Crédit photo : Christophe Brachet - 2022 -
Chi Fou Mi Productions - Trésor Films - StudioCanal - France 3 Cinéma
La justice restaurative : quand la parole prend le pouvoir
Encore trop peu méconnu en France, la justice restaurative a été adoptée en 2014 sous l’impulsion de Christiane Taubira, alors Ministre de la Justice. Elle permet aux victimes d’exprimer leur état d’esprit sur l’acte criminel subi, et d’avoir entre autres des réponses à leurs questions. Pour les condamnés, il s’agit de prendre conscience de leurs actes et des répercussions de leurs agissements sur la vie d’autrui.
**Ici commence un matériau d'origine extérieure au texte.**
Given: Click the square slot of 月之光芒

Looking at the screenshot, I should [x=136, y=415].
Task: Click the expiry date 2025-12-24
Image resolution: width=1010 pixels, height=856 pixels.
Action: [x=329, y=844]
Une manière de panser les traumatismes des uns et de favoriser la réinsertion des autres.
Encadrés et préparés par des médiateurs, les victimes se retrouvent projetés en prison face à des détenus, condamnés pour des faits comparables (et non ceux subis par les victimes). La parole devient alors un lien, un pansement et se traduit par une prise de conscience pour certains. L’occasion pour la réalisation de mettre également l’accent sur les CPIP (Conseiller Pénitentiaire d’Insertion et de Probation) et le travail des professionnels ou bénévoles qui accompagnent chacune des parties grâce à des mesures personnalisées, et un soutien sur plusieurs mois.
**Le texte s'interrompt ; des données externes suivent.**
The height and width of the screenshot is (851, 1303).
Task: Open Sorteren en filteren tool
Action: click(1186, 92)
Crédit photo : Christophe Brachet - 2022 - Chi Fou Mi Productions -
Trésor Films - StudioCanal - France 3 Cinéma
Outre les cercles de parole entre victimes et agresseurs, d’autres formes de justice restauratrice peuvent être mises en place : c’est le cas de Chloé (Adèle Exarchopoulos) accompagnée par Judith (Elodie Bouchez). Cette dernière demande à mettre en place une méditation avec son frère (Raphaël Quenard) qui a abusé d’elle quand elle était enfant. Alors qu’il vient de purger sa peine, il vient de se réinstaller dans la même ville, et elle souhaite placer un cadre strict afin de ne pas le croiser à l’improviste.
Quand l'union fait la force
Jeanne Herry pousse chaque personnage à se libérer, à se livrer grâce à des monologues précis et exigeants. Des faces à faces troublants de vérité, un long métrage réalisé entre la fiction et le documentaire qui engage le spectateur dans une ambiance pesante. Tour à tour, chaque personnage se confie, dans l’émotion, la colère et parfois l’incompréhension, mais au fil des séances les cœurs vont s’adoucir et les liens humains vont se recréer.
La réalisatrice fait le choix d’un film ambitieux mais tout en simplicité grâce à des scènes tournées quasiment à l’identique. Une salle avec très peu de luminosité, des silences pesants, et des chaises en ronde pour former le groupe de parole. Une façon pour le spectateur de se focaliser sur chaque histoire et de s'imprégner du récit de chacun.
Crédit photo : Christophe Brachet - 2022 - Chi Fou Mi Productions -
Trésor Films - StudioCanal - France 3 Cinéma
Le titre du film est puissant et porte un message à double facette, les victimes se souviennent toujours du visage et du regard de leur agresseurs. Quant aux condamnés, ils se souviendront longtemps de ces échanges et de ces regards intenses. Une justice restauratrice optionnelle mais libératrice pour ceux qui la suivent.